First off, I want to apologize to everyone for being away from this blog since my last posting on 2 February 2013. It has been a few crazy months here so I will try to resume my posting where I left off. Part of the reason for my absence from here has been giving some talks (two to Civil War Round Tables and one to my local public library) about the novel. I am open to giving talks about the  novel to other CWRTs as well as public libraries and bookstores that are able to sell electronic formatted books.


In my last posting I talked about how Jake and Hank began the campaign and quoted from the relevant portion of the novel. However, what I did not cite was where I obtained the background information for the Fourth NC's move northward into Maryland and its assignment, as part of George Anderson's North Carolina brigade, to make a "side trip" to opposite the Maryland shore of the Potomac near Berlin, Maryland.

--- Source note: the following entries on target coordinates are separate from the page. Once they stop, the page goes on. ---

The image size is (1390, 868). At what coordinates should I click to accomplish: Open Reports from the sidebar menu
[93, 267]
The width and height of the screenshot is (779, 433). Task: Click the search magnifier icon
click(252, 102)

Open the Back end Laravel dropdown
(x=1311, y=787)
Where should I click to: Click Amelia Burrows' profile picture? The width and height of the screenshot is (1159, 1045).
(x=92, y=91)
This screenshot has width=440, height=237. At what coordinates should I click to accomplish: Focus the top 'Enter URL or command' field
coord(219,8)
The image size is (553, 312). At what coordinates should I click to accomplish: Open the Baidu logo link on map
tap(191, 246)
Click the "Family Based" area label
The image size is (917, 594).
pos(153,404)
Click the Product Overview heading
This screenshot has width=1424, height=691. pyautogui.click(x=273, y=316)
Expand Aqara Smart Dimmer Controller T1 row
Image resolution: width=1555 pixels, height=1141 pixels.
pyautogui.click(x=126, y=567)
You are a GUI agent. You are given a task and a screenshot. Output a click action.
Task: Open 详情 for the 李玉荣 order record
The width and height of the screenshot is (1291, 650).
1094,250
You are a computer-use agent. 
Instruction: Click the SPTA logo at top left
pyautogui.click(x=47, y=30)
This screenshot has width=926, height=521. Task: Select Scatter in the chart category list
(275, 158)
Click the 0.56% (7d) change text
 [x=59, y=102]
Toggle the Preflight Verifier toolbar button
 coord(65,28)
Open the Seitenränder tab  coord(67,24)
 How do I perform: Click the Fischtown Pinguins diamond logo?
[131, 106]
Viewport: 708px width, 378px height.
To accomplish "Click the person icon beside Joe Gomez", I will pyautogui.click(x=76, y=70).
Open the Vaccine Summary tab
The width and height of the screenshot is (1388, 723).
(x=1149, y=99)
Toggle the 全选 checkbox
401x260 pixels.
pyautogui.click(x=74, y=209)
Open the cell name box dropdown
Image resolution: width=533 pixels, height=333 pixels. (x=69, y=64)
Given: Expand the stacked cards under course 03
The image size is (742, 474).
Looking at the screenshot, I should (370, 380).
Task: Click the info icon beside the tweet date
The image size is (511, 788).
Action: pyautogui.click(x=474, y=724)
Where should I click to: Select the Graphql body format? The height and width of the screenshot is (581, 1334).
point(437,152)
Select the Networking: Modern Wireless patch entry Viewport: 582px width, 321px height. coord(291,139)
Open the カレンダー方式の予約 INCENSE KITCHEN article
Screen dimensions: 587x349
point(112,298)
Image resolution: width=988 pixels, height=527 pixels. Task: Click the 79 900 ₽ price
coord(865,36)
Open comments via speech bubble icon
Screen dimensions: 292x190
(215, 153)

First Sergeant James W Shinn, of the 4th NC, who is mentioned at various points in the novel, kept a diary of his adventures during the "Green Corn Campaign". While the original may reside at Chapel Hill in North Carolina (UNC Chapel Hill), there is a copy of a handwritten copy of Shinn's diary (done as a handwwriting assignment to his son by the last Colonel of the 4th NC at the time of the Army of No. Virginia surrender on 9 April 1865 and who was the actual commander of Company H in September, 1862) in the library files of the Antietam National Battlefield Park. Dr Thomas Clemens, now a retired Professor of History from Hagerstown (Md.) Community College, had one of his students transcribe and annotate the Shinn diary from September 1862 in the late 1990s). While the Shinn diary has its mistakes, it is often quoted by researchers and authors who have written about the Confederate campaign into Maryland. This makes it -- despite its seeming flaws -- invaluable as a primary source since he was there and his experiences, as set down on paper, bring the day to day aspects of the campaign to life in ways otherwise not possible.

As I quoted in the last post, Jake and Hank and the rest of the regiment were ordered to take part in the operation against the Yankee rail and canal system in Maryland. When I was doing the research into the very early phases of this campaign, some sources suggested that Geo. B Anderson's brigade became a "lost" brigade because it did not cross into Maryland on 4 September with the rest of Daniel Harvey Hill's Confederate division. The Shin Diary explained the reason why the brigade was detached from the division and the history of that detachment is reflected in "A Beginning", the first chapter of Part I of the novel.

I will make serious efforts to continue my blog posts about the novel in the weeks and months ahead. Now that it is what reenactors call "campaign season," my posts will be approximately twice a month between now and October, but I might post more or less frequently depending on circumstances and situations and time available to me.